2. When they will be finished — from your growth records

A breed table will tell you that GenOvis lambs gain around 0.29 kg per day between 50 and 100 days, with Suffolk faster (0.37) than Dorset (0.30) or Rideau (0.29). It cannot tell you when YOUR lambs will reach market weight, because that depends on your feed, your health, your season, and your management. That number comes from your records: lambing dates, periodic weights after weaning, and the sale date and weight of each market group.

Days to market is marketing date minus lambing date. Average daily gain is weight gained divided by days. Neither exists without the weight written against the tag at a known date. A flock that knows its real post-weaning gain can plan for a holiday market or a forward contract; a flock running on the breed average is guessing at the calendar. And because feed is the largest cost on a sheep operation, the number of days a lamb spends growing before it ships is the number that decides whether that lamb made money or just consumed it.

The same growth records, taken monthly after weaning, are what let you spot a set of lambs falling behind before they fall out of the target weight window.

3. What they will weigh — from your dressing records

Selling on the rail, or into a value chain with a target carcass weight, turns dressing percentage into money. Dressing percentage is carcass weight divided by live weight, and it moves with gut fill (10–22% of pre-fast live weight), fleece moisture and dags, breed and muscling, gender, fatness, and time off feed (OMAFRA, Predicting lamb carcass weight). A fat-score-4 lamb can dress nearly six points higher than a fat-score-2 lamb at the same live weight. A table cannot set your target live weights from that, because your flock's dressing percentage is your flock's.

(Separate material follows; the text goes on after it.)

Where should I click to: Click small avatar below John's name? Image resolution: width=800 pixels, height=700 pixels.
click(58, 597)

The record is short and per animal: the tag, the live weight taken before slaughter, and the carcass weight that comes back on the kill sheet. Add the fat score you estimated live against the actual millimetres of fat at the GR site (11 cm off the midline at the 12th rib), and over a season you learn what live weight and score produce the carcass your buyer wants. Miss the target weight range in a value chain and there is a price penalty; hit it, and you capture the premium. The difference is whether the rail data was recorded against the tag or lost on a scrap of paper.

What this looks like to keep

OMAFRA publishes a flock productivity workbook that lays these calculations out in a spreadsheet, recorded by hand or in Excel (OMAFRA, Measuring Productivity of the Sheep Flock). The shape of it is small and the same on paper, in a spreadsheet, or in an app:

  • At breeding — ewe or group ID, ram or breeding group, turn-in and turn-out dates.
  • At lambing — per ewe: lambs born alive, born dead, assisted or unassisted, lamb IDs.
  • After weaning — periodic weights per lamb or group, to read average daily gain.
  • At marketing — per market group: sale date, average weight, and the carcass data when it comes back.

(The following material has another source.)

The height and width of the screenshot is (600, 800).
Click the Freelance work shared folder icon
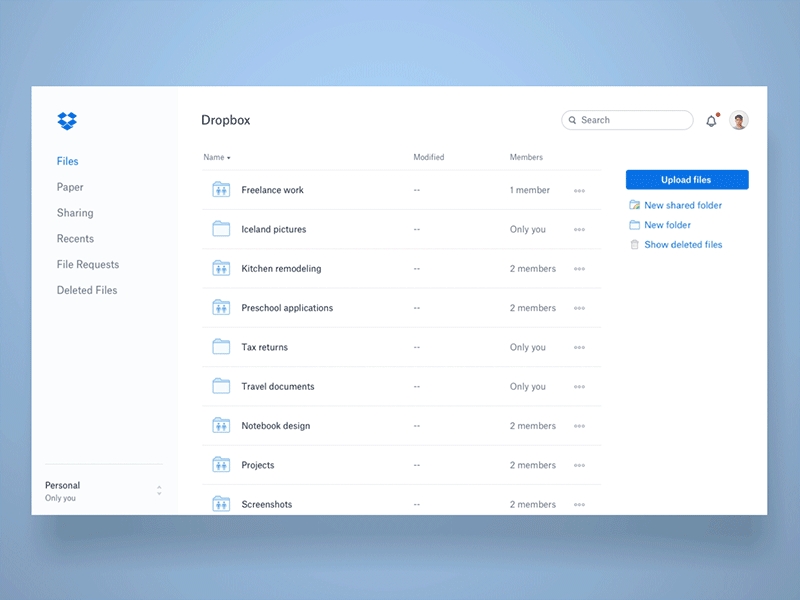(221, 190)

Four touch points, written against the animal's ID, on whatever survives the barn. One season of this lets a flock compare itself to last year and to the benchmarks; three seasons show the trend — which ewes, which sires, which stages, which seasons — and turn guessing into decisions.

Where records earn their keep

Records inform decisions. They do not make them. The lambing percentage will not tell you which ewe to cull; it tells you which ewes came up open or weaned a single off a twin, so the cull list builds by reason before you walk to the chute. The dressing percentage will not set your live-weight target; it tells you what your lambs actually dress, so the target is yours instead of the province's. Days to market will not write your forward contract; it tells you when your lambs finish, so the market you aim at is real.

The numbers here describe what productive flocks measure, drawn from OMAFRA's sheep specialists and performance programs — not a prescription, and nothing in it is veterinary, nutritional, or marketing advice for your operation. The decisions stay with you and your advisors. The job of the records is to put your own number in front of you — computed from your ewes, your lambs, and your rails — rather than the one you remembered or the one that describes nobody's flock.